2.They should be as light as possible with absolutely no excess material.
For anyone who has driven an Elise or Lotus/Caterham 7, you’ll know exactly how this principal translates into real-world performance. A light vehicle has less momentum to shift around when accelerating, cornering and braking. It doesn’t need a big engine or extra wide tyres because the power-to-weight ratio and handling geometry is so good. However, compromises have to be made. A Lotus Elise has practically no creature comforts such as air conditioning, traction control or soft furnishings. The car is aimed at the driving purist.

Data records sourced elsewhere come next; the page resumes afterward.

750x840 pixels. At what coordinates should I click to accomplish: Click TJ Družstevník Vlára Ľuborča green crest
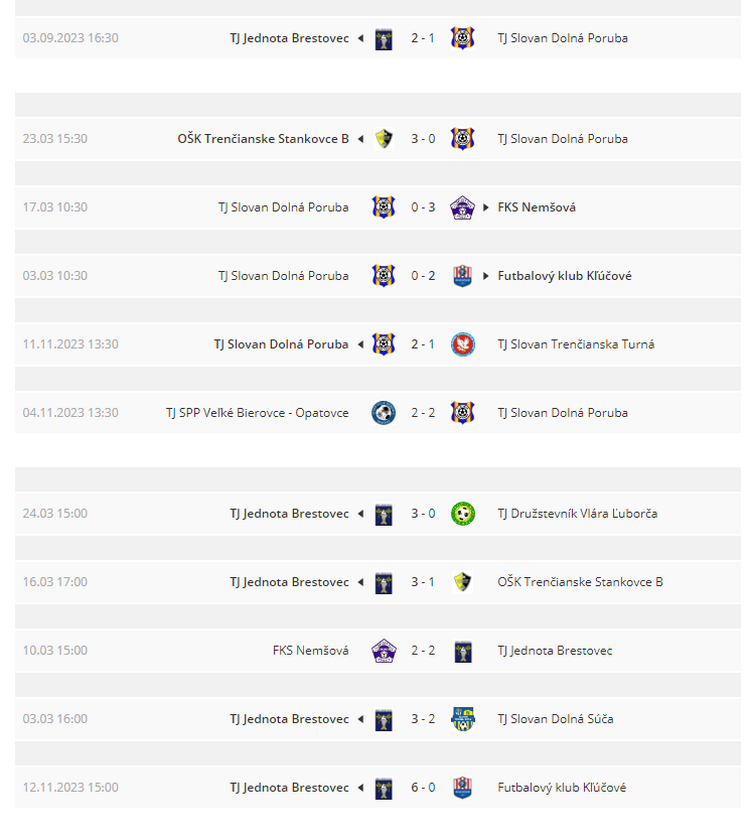click(x=462, y=514)
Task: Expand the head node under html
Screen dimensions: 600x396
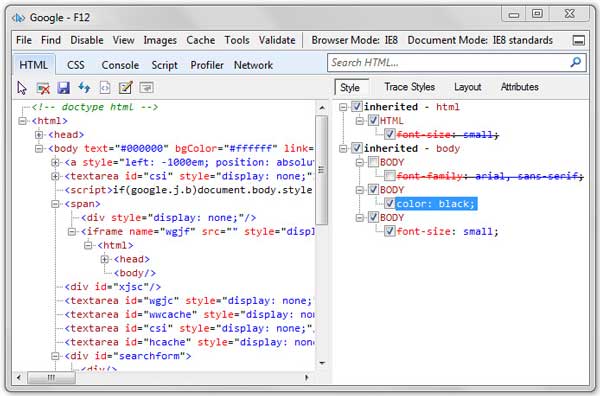Action: [x=39, y=135]
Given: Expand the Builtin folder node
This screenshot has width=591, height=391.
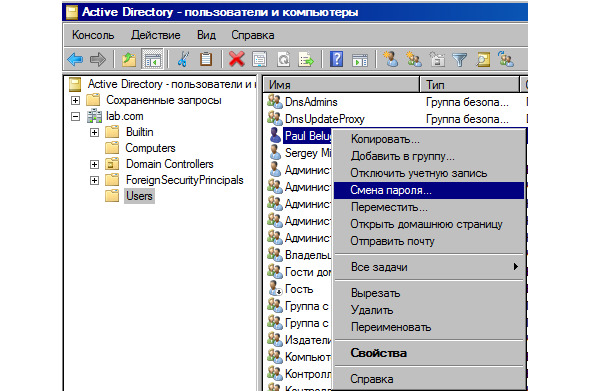Looking at the screenshot, I should tap(94, 132).
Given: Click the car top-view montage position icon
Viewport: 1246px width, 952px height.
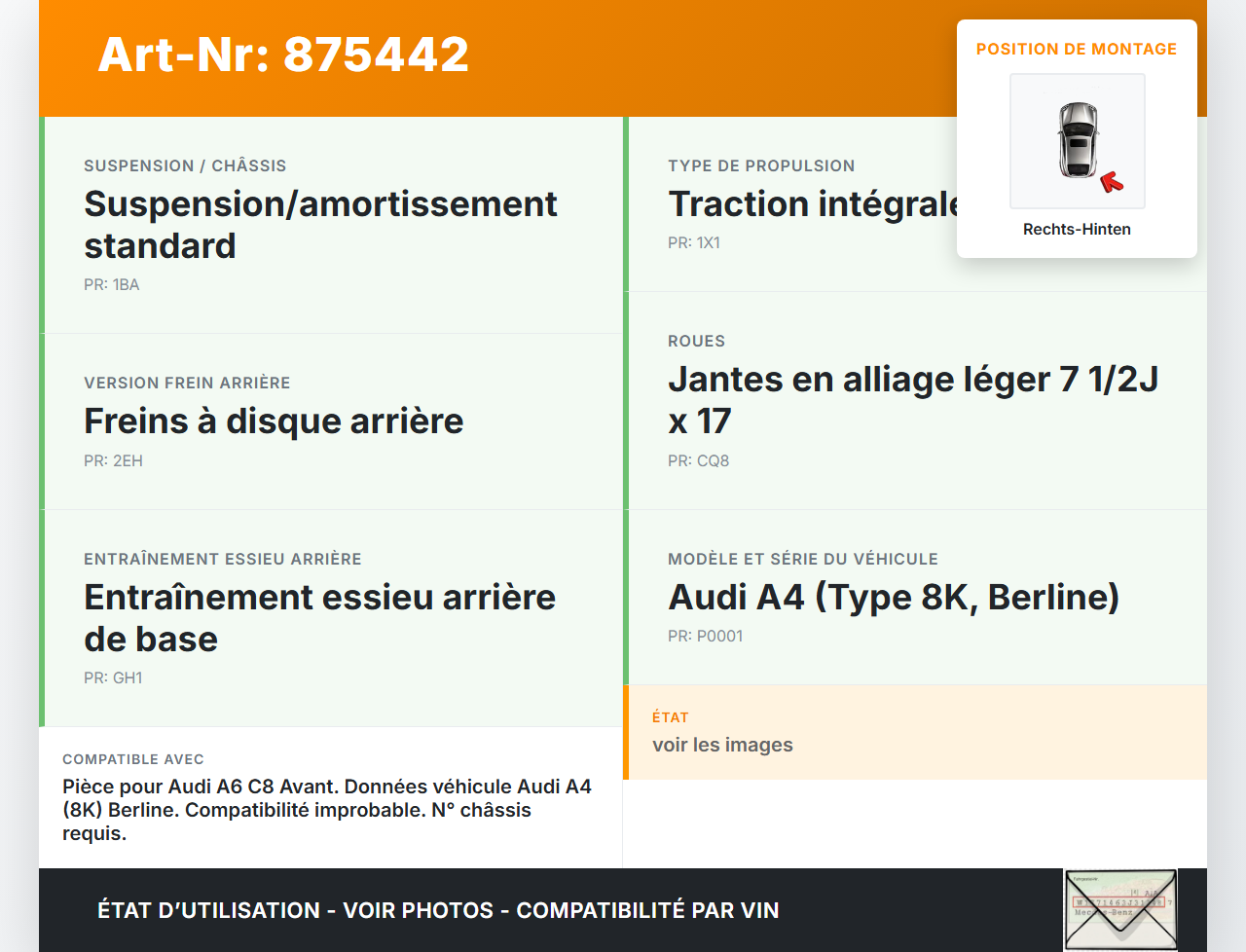Looking at the screenshot, I should pos(1077,140).
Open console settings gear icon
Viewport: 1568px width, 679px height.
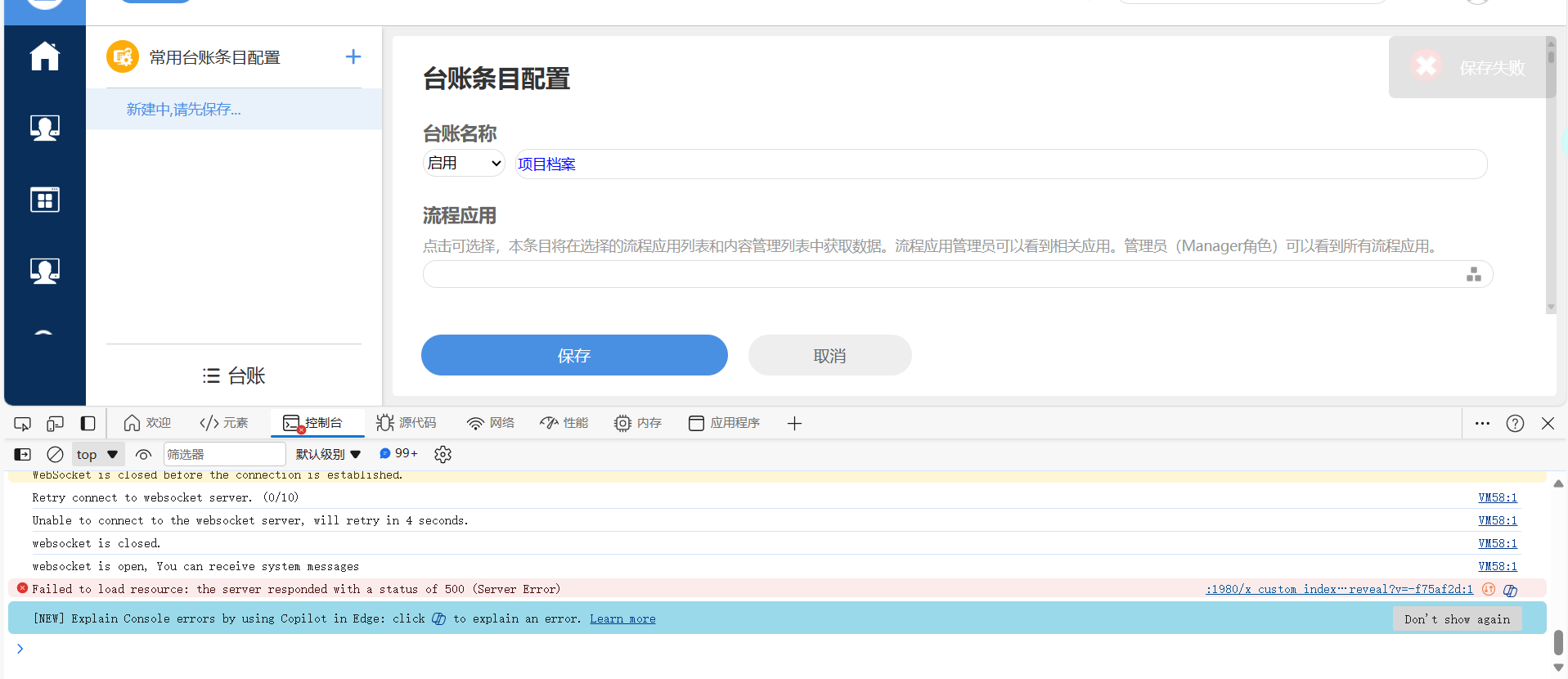[443, 454]
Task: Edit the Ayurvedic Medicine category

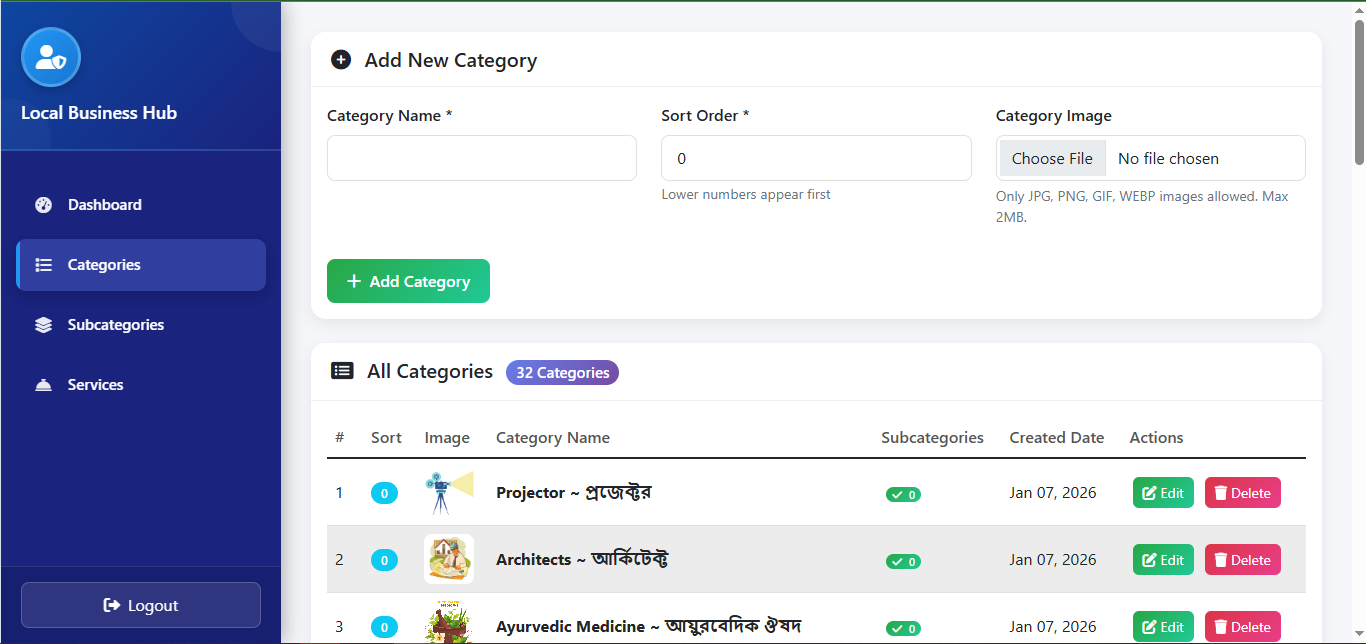Action: click(x=1163, y=626)
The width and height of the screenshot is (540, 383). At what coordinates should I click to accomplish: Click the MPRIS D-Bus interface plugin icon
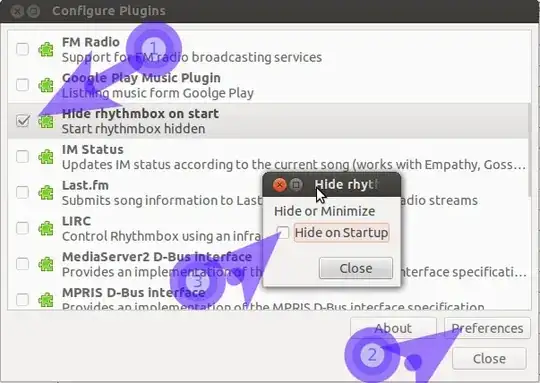tap(46, 300)
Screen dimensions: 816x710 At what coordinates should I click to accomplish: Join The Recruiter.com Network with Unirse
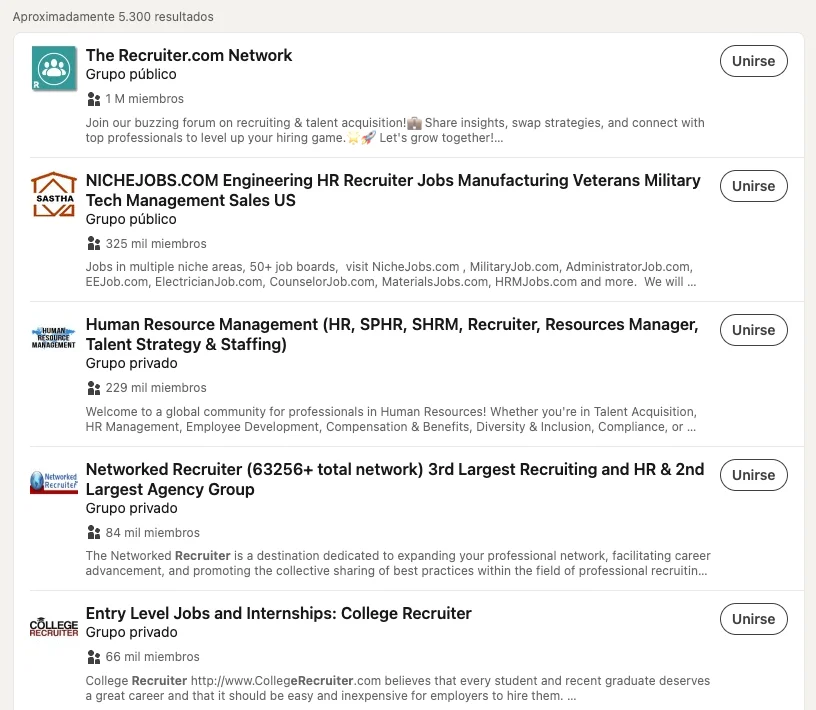[754, 61]
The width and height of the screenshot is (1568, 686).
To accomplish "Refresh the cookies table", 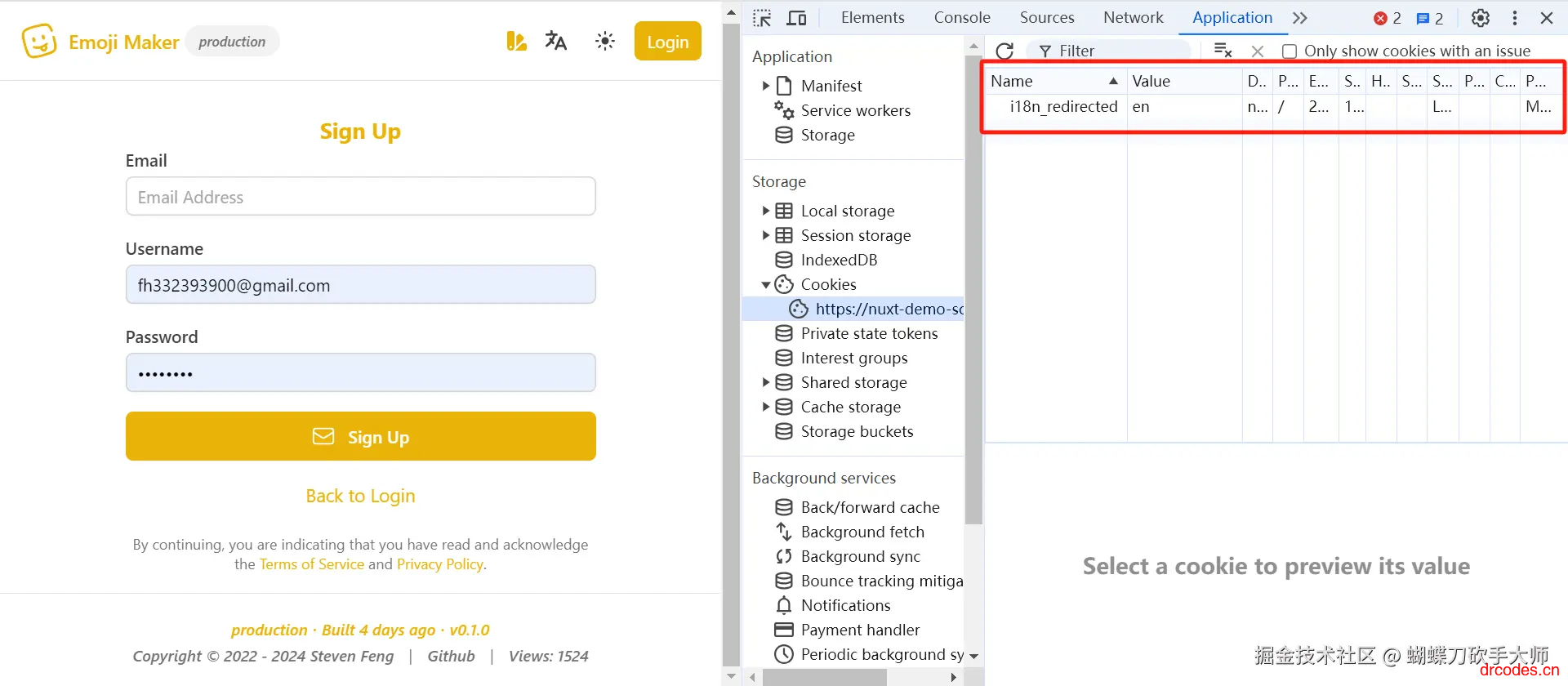I will coord(1004,51).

A badge with a proud history adorns the head tube
So, how does this motorsport engineering analogy relate to Intense’s new flagship DH race machine? Well, firstly, it is just that: a bike built purely for racing! The most noticeable thing about this frame when I took it out of the box (one of the first in the UK) was how stupidly light it is. It is bordering on silly light – I thought I’d been given a 6.6 by mistake! Intense have a new range within their bike range called 'FRO' (For Race Only). This means that any extra gussets for strength, surplus tubing and any excess material has been removed.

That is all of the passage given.